Southwest Airways has added a brand new cockpit security instrument to most of its fleet that would stop the sorts of shut runway calls which have raised issues in recent times.

The Honeywell-built “SmartLanding” and “SmartRunway” software program will give verbal warnings and textual content alerts to pilots when they’re about to make use of the incorrect runways for taxiing, take-off or touchdown. It additionally indicators when planes are shifting too quick or on the incorrect altitude, in keeping with a information launch from the North Carolina-based firm.

The system operates along with current security measures utilized by business plane.

“It is a really powerful tool, we believe, to add more barriers to potentially bad outcomes,” Southwest chief working officer Andrew Watterson informed The Wall Road Journal.

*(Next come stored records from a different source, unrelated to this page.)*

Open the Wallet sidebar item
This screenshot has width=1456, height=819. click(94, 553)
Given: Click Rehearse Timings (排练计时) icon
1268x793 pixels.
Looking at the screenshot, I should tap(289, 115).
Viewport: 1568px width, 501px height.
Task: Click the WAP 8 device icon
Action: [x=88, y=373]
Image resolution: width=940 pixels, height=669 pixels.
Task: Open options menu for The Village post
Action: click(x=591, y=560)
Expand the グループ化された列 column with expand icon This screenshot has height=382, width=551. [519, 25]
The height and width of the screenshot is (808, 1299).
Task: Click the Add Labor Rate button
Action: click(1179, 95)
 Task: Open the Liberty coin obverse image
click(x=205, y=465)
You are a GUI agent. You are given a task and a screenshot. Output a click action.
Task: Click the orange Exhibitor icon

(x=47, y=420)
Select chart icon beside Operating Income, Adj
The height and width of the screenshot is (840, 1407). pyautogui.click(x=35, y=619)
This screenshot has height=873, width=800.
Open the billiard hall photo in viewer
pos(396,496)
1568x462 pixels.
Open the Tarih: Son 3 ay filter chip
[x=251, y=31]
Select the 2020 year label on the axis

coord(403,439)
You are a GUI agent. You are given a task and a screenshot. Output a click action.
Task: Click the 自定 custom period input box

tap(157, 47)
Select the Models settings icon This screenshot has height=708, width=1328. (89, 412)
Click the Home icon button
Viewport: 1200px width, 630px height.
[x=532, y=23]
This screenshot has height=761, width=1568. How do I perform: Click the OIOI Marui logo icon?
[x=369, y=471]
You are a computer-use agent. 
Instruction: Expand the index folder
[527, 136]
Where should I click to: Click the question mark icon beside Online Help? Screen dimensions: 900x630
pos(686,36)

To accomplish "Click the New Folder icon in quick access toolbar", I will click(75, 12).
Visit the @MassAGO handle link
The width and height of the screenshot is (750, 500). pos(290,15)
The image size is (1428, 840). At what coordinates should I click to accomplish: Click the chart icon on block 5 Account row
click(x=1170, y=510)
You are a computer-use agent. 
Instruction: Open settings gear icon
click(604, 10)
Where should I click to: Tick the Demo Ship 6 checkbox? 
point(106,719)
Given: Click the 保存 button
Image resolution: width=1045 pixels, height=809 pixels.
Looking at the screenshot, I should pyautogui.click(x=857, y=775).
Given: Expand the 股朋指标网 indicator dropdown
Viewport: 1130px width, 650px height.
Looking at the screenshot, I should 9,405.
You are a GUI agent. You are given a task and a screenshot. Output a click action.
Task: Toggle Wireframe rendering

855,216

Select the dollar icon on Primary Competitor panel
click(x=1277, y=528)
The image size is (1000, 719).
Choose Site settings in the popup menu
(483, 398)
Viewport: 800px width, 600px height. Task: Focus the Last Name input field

Watterson informed the Journal that the airline determined so as to add the Honeywell alerts as half of a bigger effort to deal with rising security dangers.

“Safety is at the heart of everything we do at Southwest,” he mentioned in a information launch from Honeywell.

A Southwest flight practically took off from a taxiway as a substitute of a runway in Orlando, Fla., in March earlier than an air visitors controller intervened.

Months earlier, a airplane operated by an American Airways regional service landed on the incorrect runway in Chicago, however nobody was harmed.